On a simpler plane, the one where the market dictates the neatly ordered information we consume, Song of the Night Mists can be described thus: recorded in the main by Stefan Wesołowski in Gdańsk, both in his studio and in Saint Nicholas' Basilica, the album incorporates acoustic instruments - piano, violin, double bass - and classic synthesizers such as the Roland Jupiter-8, the Soviet Polivoks. A Roland Space Echo RE-150 tape delay was also pressed into service as an instrument. We also hear the basillica’s organ and field recordings from the Tatra Mountains. Other musicians were Maja Miro, who played the flute parts on ‘Glacial Troughs’ and brother Piotr Wesołowski, who played the organ on ‘Wilhelm Tombeau’. Sound engineer was Marcin Nenko, who was also on hand to record the basilica organ parts. The album was mixed in New York by Al Carlson (Oneohtrix Point Never, Jessica Pratt, Zola Jesus, Lady Gaga, and Liturgy) and Rafael Anton Irisarri handled the mastering.

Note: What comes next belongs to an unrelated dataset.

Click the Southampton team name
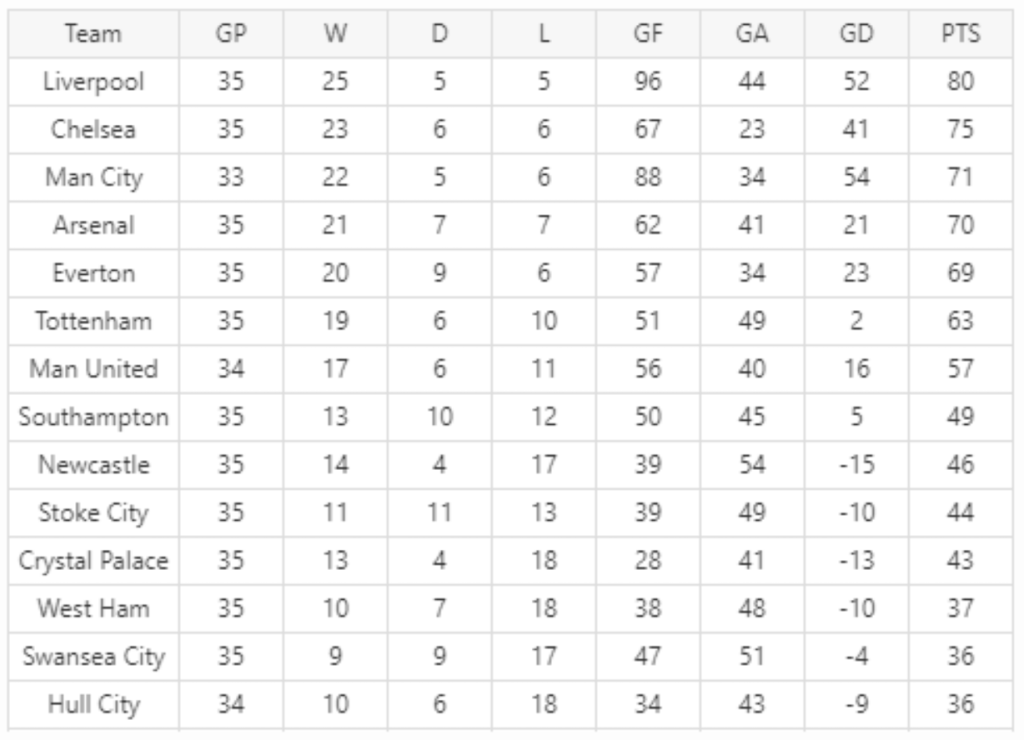 [93, 418]
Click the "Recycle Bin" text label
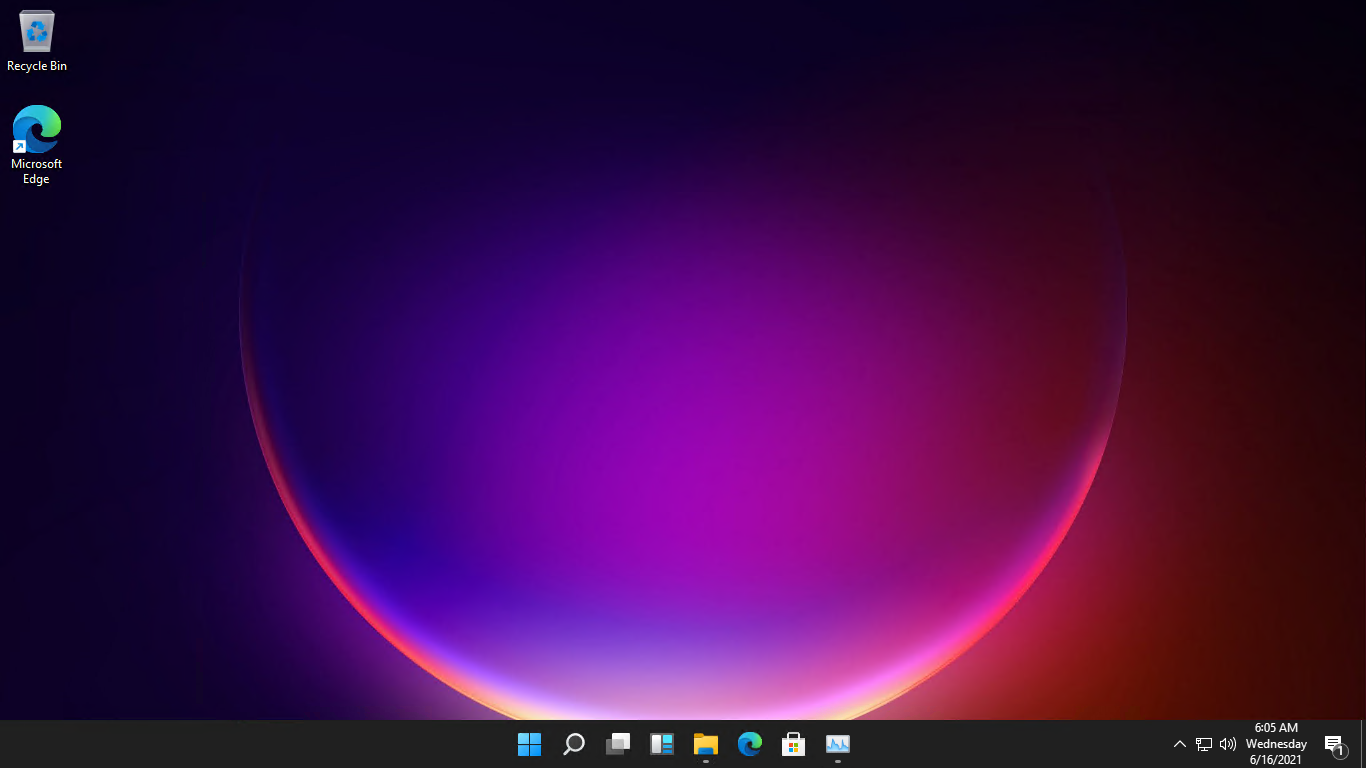This screenshot has width=1366, height=768. 37,66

Ostensibly, Song of the Night Mists is the last in a trilogy, following on from albums Liebestod (2013) and Rite of the End (2017). All three deal with existential matters such as love, death, decay and “an ultimate end”; apocalyptic and Promethean in spirit, and betraying very human conceits. The Sebaldian nature of the new record starts to make itself felt when Wesołowski talks of how he used sampling. One element is unexpected, that of sampling himself: “I go back to dozens of my own unused sketches and recordings, treating them as raw material to cut, slow down, reverse, and transform in every possible way.” Memory as sound, to be reemployed by the listener through their own imaginings.
Another set of samples made by Wesołowski plays another role. These are field recordings, originally created for an audio illustration of the formation of the Tatra Mountains, and used in a film by sound designer Michał Fojcik. Wesołowski: “You can hear cracking ice, streams, footsteps in the snow and the wind, and a real avalanche, recorded from the inside.” The “Tatra connection” on the album is also found in samples referencing composer Karol Szymanowski. The album’s title alludes to a poem about the mountains by Polish poet, Kazimierz Przerwa-Tetmajer.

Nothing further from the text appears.